(Collected data entries)
((

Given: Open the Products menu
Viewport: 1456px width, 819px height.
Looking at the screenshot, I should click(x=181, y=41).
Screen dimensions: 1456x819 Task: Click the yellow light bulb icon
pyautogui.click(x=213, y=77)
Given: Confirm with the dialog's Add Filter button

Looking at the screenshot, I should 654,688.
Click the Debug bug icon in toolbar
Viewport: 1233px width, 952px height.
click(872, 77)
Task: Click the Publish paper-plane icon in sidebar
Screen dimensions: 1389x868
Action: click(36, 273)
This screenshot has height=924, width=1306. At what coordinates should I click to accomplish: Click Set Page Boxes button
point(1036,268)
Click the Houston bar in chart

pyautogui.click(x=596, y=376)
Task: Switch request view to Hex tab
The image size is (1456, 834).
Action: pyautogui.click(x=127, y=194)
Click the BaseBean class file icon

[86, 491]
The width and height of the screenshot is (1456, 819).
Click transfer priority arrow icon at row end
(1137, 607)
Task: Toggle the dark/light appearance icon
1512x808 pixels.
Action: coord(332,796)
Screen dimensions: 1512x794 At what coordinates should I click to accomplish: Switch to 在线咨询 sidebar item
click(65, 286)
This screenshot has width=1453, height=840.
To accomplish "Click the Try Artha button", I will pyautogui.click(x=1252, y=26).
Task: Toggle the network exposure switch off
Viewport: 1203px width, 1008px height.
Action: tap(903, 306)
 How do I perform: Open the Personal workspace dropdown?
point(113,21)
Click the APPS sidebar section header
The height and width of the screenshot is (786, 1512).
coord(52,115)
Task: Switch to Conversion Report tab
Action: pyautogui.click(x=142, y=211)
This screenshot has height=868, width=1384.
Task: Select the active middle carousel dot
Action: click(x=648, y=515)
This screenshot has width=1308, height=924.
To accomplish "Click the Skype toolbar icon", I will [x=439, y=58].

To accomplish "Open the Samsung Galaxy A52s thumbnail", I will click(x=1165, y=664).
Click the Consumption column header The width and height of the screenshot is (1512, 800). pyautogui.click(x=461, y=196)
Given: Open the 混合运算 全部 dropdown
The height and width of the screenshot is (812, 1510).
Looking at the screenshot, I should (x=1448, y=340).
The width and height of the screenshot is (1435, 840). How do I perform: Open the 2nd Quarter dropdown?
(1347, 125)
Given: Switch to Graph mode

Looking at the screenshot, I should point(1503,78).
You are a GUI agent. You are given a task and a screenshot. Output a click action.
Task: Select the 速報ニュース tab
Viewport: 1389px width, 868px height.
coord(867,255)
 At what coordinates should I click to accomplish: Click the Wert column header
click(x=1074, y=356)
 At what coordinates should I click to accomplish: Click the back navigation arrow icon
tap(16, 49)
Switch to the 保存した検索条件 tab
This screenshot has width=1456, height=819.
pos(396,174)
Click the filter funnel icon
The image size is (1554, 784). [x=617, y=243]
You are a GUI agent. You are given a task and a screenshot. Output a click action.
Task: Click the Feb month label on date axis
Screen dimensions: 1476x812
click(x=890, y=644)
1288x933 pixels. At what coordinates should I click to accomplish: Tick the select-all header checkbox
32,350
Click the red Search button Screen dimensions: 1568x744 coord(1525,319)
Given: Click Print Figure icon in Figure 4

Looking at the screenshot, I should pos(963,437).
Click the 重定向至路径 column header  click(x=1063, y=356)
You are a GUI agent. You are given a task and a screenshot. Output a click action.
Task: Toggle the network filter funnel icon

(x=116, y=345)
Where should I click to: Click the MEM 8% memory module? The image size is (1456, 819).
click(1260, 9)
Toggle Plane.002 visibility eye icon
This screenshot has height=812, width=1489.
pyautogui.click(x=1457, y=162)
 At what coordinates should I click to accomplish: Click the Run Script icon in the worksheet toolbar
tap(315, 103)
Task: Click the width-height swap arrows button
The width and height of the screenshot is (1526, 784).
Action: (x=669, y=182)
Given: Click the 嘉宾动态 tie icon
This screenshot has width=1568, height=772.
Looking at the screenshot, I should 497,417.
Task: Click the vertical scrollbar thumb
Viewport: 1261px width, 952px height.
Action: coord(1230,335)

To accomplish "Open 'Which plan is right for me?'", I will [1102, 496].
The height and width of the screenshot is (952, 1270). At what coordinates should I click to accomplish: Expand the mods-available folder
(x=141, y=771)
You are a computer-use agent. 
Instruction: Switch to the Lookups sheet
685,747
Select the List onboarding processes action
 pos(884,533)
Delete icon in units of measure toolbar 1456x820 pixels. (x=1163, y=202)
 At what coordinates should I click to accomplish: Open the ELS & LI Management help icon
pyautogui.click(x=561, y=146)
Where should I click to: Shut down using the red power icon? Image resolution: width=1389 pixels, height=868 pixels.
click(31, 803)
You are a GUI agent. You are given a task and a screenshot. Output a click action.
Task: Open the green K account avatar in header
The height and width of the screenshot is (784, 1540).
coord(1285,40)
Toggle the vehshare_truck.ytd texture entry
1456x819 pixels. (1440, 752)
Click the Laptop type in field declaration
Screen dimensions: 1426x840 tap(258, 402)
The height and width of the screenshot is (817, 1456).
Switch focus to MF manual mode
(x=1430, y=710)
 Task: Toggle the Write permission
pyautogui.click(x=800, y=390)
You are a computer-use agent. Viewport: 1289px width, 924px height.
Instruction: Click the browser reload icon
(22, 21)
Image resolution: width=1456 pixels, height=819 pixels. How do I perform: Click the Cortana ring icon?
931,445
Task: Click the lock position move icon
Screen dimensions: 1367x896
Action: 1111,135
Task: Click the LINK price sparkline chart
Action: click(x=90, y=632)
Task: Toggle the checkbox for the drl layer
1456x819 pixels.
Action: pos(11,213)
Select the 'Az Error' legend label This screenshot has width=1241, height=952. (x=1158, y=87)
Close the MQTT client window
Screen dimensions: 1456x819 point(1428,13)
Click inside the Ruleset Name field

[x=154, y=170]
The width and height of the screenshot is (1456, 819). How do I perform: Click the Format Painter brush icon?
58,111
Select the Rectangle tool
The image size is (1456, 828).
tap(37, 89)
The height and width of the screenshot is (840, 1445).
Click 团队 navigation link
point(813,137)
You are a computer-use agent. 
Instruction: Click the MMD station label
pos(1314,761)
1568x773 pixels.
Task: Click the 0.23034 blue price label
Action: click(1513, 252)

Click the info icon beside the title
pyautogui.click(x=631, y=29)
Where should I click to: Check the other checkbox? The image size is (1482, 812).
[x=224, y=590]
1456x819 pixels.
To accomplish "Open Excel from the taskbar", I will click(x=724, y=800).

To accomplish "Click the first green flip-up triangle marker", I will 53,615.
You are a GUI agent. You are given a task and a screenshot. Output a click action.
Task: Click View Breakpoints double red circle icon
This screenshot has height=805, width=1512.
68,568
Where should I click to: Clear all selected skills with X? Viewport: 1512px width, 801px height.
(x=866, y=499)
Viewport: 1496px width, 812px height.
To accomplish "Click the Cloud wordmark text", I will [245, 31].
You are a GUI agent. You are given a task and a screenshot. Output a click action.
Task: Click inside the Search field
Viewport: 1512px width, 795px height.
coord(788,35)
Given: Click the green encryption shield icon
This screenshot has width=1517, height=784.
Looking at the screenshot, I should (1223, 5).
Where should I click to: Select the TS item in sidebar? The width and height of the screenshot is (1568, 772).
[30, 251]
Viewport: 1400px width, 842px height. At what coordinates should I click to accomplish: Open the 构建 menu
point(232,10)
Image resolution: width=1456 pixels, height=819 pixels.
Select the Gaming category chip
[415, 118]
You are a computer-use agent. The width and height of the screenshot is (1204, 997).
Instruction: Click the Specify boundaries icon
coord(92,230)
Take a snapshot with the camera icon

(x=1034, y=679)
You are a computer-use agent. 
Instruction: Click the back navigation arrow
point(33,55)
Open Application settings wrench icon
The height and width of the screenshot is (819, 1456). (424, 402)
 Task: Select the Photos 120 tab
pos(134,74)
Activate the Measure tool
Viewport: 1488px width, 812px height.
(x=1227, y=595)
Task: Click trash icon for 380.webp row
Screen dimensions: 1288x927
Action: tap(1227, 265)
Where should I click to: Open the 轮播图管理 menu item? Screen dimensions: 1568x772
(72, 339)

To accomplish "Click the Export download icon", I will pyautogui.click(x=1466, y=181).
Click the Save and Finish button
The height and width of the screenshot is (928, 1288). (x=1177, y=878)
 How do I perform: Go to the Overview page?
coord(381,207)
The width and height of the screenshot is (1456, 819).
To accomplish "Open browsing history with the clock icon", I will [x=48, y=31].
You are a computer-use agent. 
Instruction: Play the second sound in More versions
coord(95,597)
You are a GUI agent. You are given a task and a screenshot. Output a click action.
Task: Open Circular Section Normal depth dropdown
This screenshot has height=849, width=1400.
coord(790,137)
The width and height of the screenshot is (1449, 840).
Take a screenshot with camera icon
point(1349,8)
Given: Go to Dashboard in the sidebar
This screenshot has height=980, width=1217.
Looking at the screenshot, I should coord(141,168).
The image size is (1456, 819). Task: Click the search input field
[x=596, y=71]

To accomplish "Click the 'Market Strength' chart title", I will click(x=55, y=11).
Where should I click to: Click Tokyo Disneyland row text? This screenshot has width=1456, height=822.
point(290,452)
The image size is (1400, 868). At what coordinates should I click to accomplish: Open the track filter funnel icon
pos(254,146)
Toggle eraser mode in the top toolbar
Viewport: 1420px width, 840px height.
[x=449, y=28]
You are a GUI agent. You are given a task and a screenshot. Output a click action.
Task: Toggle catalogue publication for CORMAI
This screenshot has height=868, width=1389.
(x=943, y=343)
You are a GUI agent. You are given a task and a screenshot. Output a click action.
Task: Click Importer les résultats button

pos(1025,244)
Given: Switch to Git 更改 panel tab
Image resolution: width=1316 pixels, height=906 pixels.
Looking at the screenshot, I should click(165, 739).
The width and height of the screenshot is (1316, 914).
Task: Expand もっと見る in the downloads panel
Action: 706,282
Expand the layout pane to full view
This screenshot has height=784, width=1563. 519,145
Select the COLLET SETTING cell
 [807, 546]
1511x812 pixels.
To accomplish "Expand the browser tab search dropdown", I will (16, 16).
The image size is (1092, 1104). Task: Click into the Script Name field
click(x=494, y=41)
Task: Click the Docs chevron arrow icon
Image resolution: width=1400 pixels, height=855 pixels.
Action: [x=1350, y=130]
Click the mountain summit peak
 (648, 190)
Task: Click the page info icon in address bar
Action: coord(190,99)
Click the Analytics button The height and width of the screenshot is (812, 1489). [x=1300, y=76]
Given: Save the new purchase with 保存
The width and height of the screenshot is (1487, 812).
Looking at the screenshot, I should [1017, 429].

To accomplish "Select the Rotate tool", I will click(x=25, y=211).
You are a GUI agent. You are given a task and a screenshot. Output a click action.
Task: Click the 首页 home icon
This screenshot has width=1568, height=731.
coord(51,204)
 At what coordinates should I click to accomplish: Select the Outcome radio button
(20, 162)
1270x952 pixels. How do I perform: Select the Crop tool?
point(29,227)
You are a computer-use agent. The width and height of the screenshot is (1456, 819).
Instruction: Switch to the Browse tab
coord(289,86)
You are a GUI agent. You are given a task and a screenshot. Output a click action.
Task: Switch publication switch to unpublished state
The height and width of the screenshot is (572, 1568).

))

_The problem:_ State only how many lines above hold the string "green".

_Solution to this problem:_ 3